Na brzeg wyrzuciło wieloryba wypchanego plastikiem

Na brzeg wyrzuciło wieloryba wypchanego plastikiem
Anonim

Krótko po północy 30 lipca 1945 r. USS Indianapolis krążyło wzdłuż wybrzeża Filipin, gdy wybuchła katastrofa. Torpedy wystrzeliwane przez japońską marynarkę wojenną przebiły kadłub tankowca iw ciągu dwunastu minut załoga 1195 marynarzy znalazła się na otwartym oceanie - naturalnym siedlisku oceanicznego żarłacza białopłetwego.

W ramach segmentu Shark Week Sharkwrecked, James Glancey, poprzednio z brytyjskich sił specjalnych, i ekspert od ocalałych ataków rekinów, Paul de Gelder, próbował odtworzyć to, co obecnie określa się jako jeden z największych masowych ataków rekinów w historii. Eksperyment rozpoczął się od wysadzenia statku w powietrze, aby zasymulować atak torpedowy. Eksperyment obejmował okres dwóch dni, podczas których obaj mężczyźni unosili się bez pomocy na otwartym oceanie.

Yannis Papastamatiou, ekspert ds. Rekinów i współprzewodniczący laboratorium ds. Ekologii i ochrony drapieżników Florida International University, mówi Odwrotność instynkty behawioralne oceanicznego żarłacza białopłetwego uczyniły de Geldera i Glanceya doskonałą zdobyczą dla oceanicznego whitetipa - podobnie jak marynarze na pokładzie USS Indianapolis.

„Pamiętać należy o białopłetwach, że żyją one zasadniczo w tym, co moglibyśmy uznać za oceaniczny odpowiednik pustyni”, mówi Papastamatiou. „Widzimy adaptacje behawioralne, które muszą sobie z tym poradzić. Po prostu wydają się być bardzo ciekawym gatunkiem rekina ”.

To właśnie ta tendencja behawioralna do ciekawości, która częściowo doprowadziła do upadku tych rekinów na przestrzeni lat.
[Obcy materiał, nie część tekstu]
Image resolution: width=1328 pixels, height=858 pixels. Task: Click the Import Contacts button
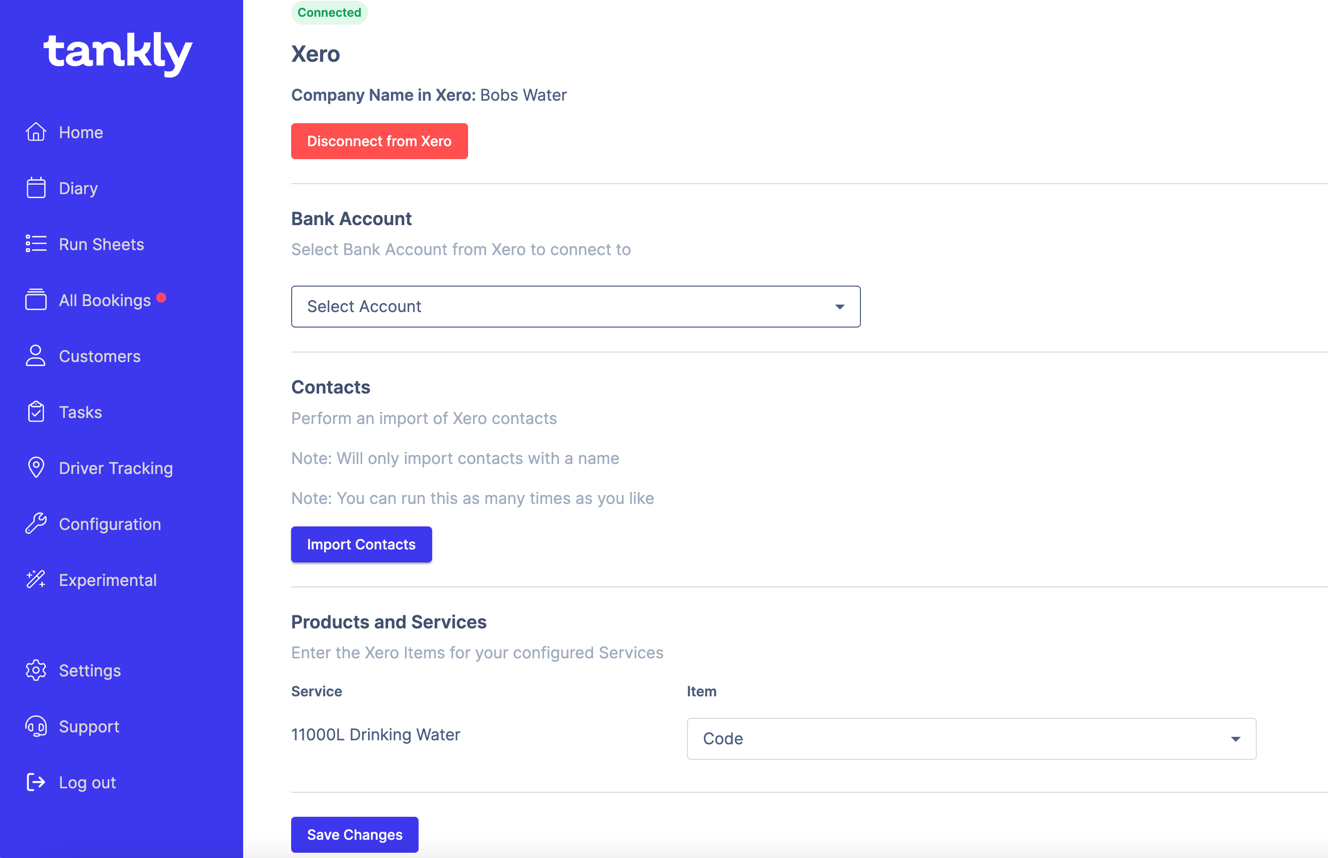361,544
W kilku badaniach przeprowadzonych w latach 2004–2015 udokumentowano spadek populacji oceanicznych białych końców między 53 a 70%.

Ale to też czyniło ich tak niebezpiecznymi dla ocalałych na pokładzie USS Indianapolis, jak również dla tego, co czyniło ich takim zagrożeniem dla de Geldera i Glanceya podczas kręcenia filmu. Sharkwrecked. Kiedy zespół Discovery wysadził łódź na początku eksperymentu, wysłał serię fal dźwiękowych, na które oceaniczny whitetip jest szczególnie wrażliwy w całej wodzie.

„Mamy dobre dowody na to, że gdy zdarzają się incydenty, są w stanie zareagować dość szybko”, mówi Papastamatiou. Wyjaśnia, że ​​wszystkie rekiny mają uszy wewnętrzne, które dostosowują się do dźwięków o niskiej częstotliwości, takich jak potężne eksplozje.

Kiedy wielki statek, taki jak USS Indianapolis, spada, tworzy bodźce, które szybko przemieszczają się w wodzie, powodując niewielkie zmiany ciśnienia, które wzbudzają zainteresowanie rekina. To, w połączeniu z szybkością i naturalną ciekawością, często oznacza, że ​​oceaniczny pobielacz jest pierwszym, który przybył na scenę.

De Gelder mówi, że doświadczył tych instynktów behawioralnych, szlifowanych przez lata naturalnej selekcji, w trakcie filmowania. „Te rekiny poruszają się tak szybko”, mówi Odwrotność. Dało mu to jednak przyzwoicie dobry obraz walki z tymi siłami w 1945 r., Kiedy pływający żeglarze czekali na zbawienie, które dla wielu nigdy nie nadeszło.

„To było tak wyczerpujące”, mówi. „Umysłowe i emocjonalne żniwo tego wszystkiego”.